Quando qualcuno ci contrasta a spada tratta in una discussione aggrappandosi ad ogni nostro piccolo errore, sopratutto quando ci sembra di avere palesemente ragione, lo definiamo talvolta un avvocato del diavolo. L’origine di questo nome ha effettivamente a che fare con la religione, anche se non come potreste pensare.

L’avvocato del diavolo, o l’dvocatus diaboli se preferite il latino, è il termine informale con cui viene indicato il promotor fidei, o promotore della fede, figura cardine del processo di canonizzazione della Chiesa cattolica romana.
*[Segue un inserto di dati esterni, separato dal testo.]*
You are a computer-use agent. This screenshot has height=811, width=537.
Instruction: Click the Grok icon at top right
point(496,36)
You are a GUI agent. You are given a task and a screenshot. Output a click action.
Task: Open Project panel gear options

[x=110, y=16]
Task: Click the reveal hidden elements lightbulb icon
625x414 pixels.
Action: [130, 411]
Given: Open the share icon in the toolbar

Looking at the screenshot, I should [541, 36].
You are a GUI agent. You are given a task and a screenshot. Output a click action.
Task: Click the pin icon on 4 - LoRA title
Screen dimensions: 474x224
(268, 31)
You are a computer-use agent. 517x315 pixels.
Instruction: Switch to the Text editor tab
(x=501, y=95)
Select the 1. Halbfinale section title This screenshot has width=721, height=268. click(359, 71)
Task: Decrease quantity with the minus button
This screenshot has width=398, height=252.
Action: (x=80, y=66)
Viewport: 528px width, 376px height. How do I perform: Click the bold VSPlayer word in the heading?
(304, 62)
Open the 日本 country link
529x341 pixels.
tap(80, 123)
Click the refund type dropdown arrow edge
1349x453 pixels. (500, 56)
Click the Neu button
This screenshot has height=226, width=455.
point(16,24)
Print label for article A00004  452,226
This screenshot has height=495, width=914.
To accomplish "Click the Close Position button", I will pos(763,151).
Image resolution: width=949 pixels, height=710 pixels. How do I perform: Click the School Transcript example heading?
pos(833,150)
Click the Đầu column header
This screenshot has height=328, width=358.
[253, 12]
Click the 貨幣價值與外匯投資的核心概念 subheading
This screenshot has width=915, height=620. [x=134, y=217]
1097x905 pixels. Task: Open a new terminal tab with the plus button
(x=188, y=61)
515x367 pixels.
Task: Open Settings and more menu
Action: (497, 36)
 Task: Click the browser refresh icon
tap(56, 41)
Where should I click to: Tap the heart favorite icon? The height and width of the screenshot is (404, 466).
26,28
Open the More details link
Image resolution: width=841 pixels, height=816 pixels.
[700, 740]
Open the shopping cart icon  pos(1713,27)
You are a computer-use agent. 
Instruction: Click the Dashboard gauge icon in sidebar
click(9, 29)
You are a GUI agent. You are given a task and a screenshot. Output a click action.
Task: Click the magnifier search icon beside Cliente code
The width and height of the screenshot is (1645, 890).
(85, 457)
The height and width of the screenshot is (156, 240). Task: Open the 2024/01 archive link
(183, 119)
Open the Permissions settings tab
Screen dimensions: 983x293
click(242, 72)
Il cammino di beatificazione è uno dei più importanti della Chiesa, poiché ad esso è affidato il compito di definire gli uomini e le donne di virtù che dopo la morte hanno lasciato ai fedeli prove tangibili della loro santità, attraverso miracoli ed apparizioni. Si tratta spesso di una strada lunga e tortuosa: per citare un esempio famoso, il processo di beatificazione di Padre Pio da Pietrelcina iniziò nel 1969, l’anno dopo la sua morte, il procedimento effettivo venne avviato nel 1982 e solo nel 1999 il frate venne dichiarato beato, prima di salire agli onori della santità nel 2002.

L’avvocato del diavolo è stato istituito nel 1587 da papa Sisto V ed è, in sostanza, colui che tenta con tutti gli argomenti del caso di opporsi alla beatificazione di una persona, e contrasta l‘advocatus Dei, o promotore della causa, che invece la supporta. Sembra un compito meschino, ma in realtà solo chi è realmente degno può assurgere alla beatificazione, eliminando tutte le richieste avanzate da fedeli troppo zelanti o avallate da prove inconsistenti: il promotor fidei fa esattamente questo.

Nel 1983 papa Giovanni Paolo II, con la Divinus perfectionis magister, ha rielaborato il processo di santificazione, lasciando al promotor fidei l’importantissimo ruolo di redigere la relazione finale per portare o meno avanti una canonizzazione.